Directions =
Render every line in the entries below as a numbered list, skipping blank lines and omitting the pictures.
== Record list
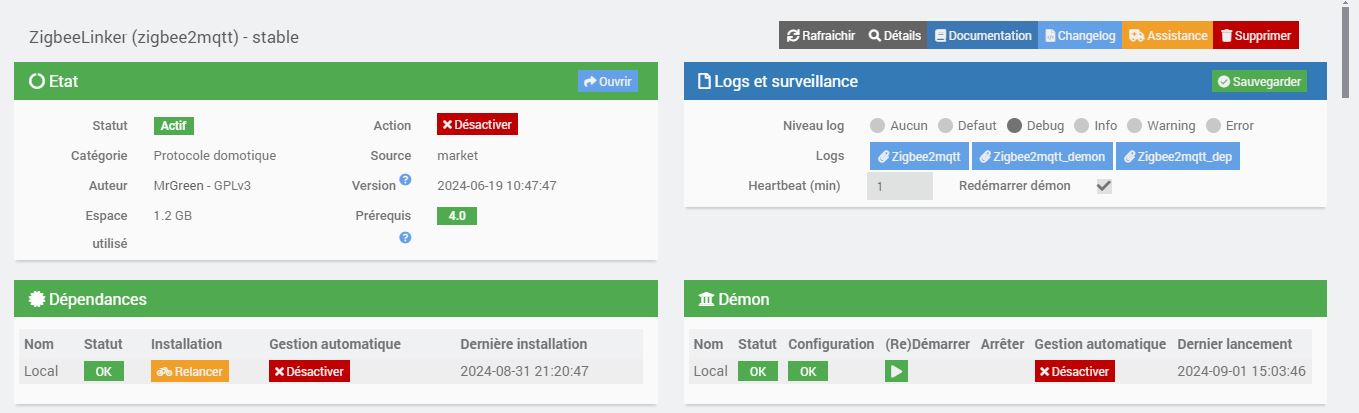
Task: Click Sauvegarder in Logs et surveillance
Action: 1259,81
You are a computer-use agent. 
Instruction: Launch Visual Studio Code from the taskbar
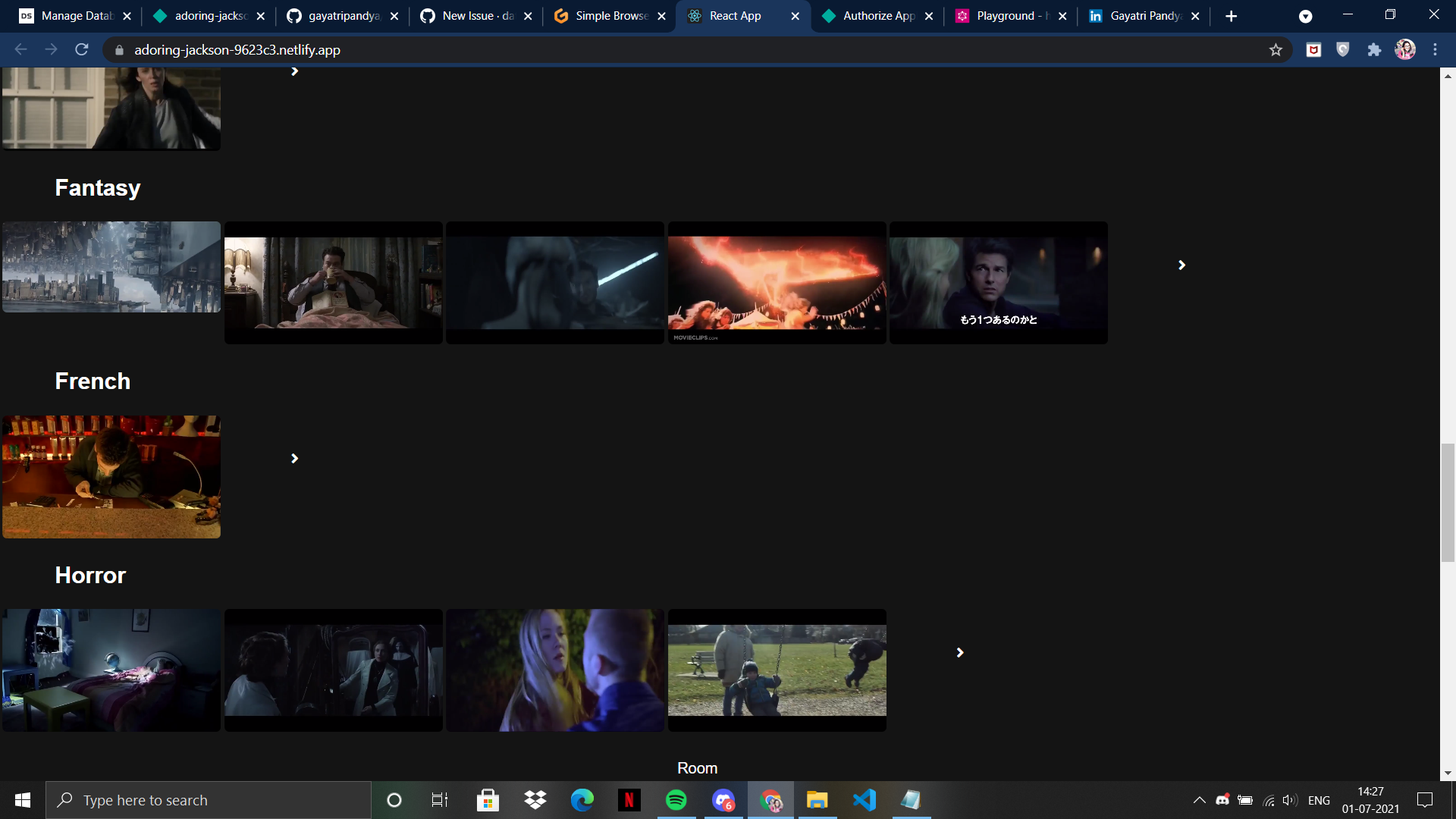click(x=864, y=800)
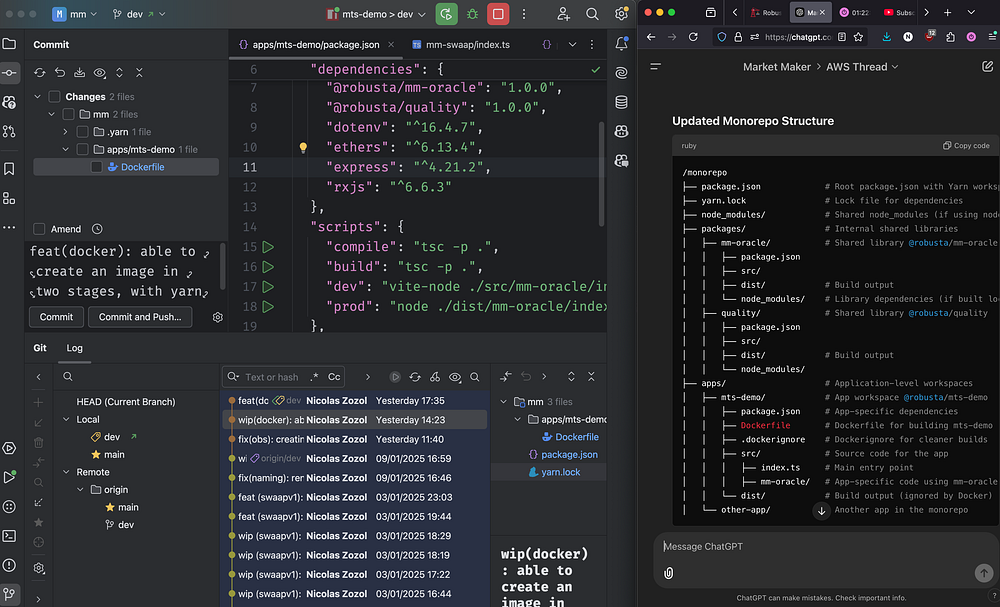
Task: Open IDE settings gear in title bar
Action: click(620, 14)
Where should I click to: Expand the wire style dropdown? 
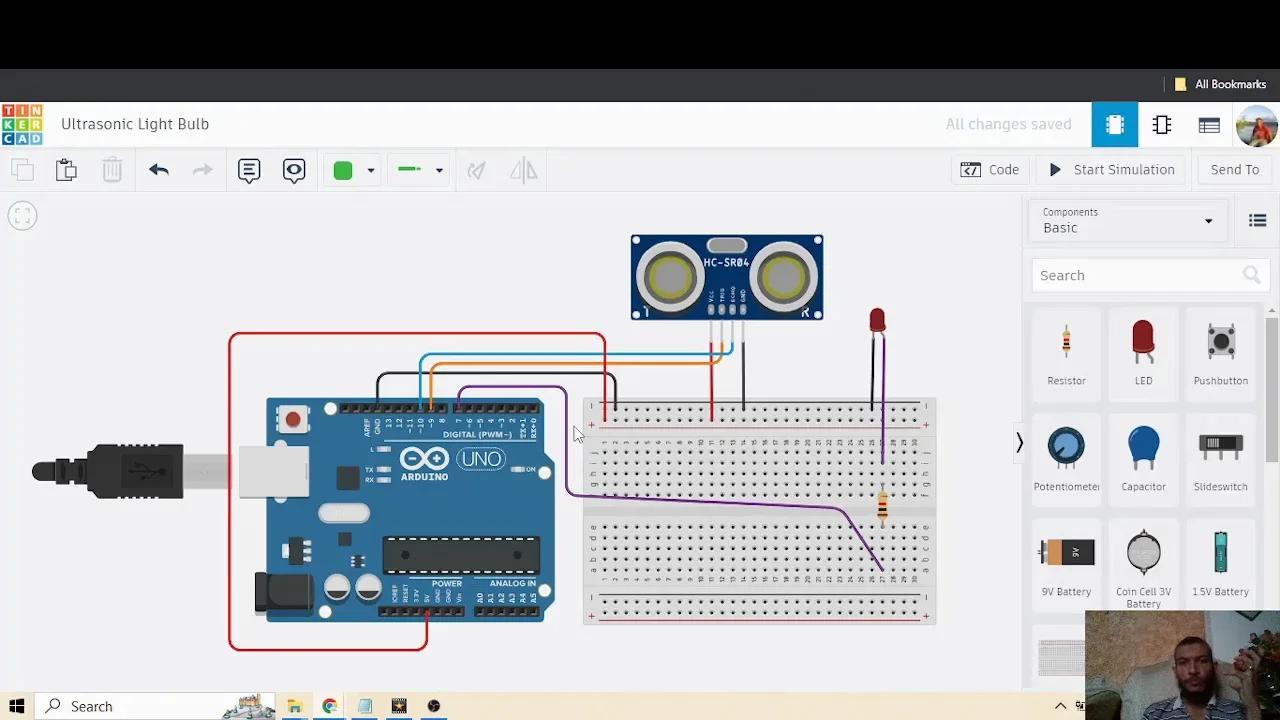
====
Solution to this task =
1. Task: Click Sauvegarder in Logs et surveillance
2. Action: 1259,81
3. You are a computer-use agent. 
4. Instruction: Launch Visual Studio Code from the taskbar
5. click(x=864, y=800)
6. Task: Open IDE settings gear in title bar
7. Action: click(620, 14)
8. Where should I click to: Expand the wire style dropdown? 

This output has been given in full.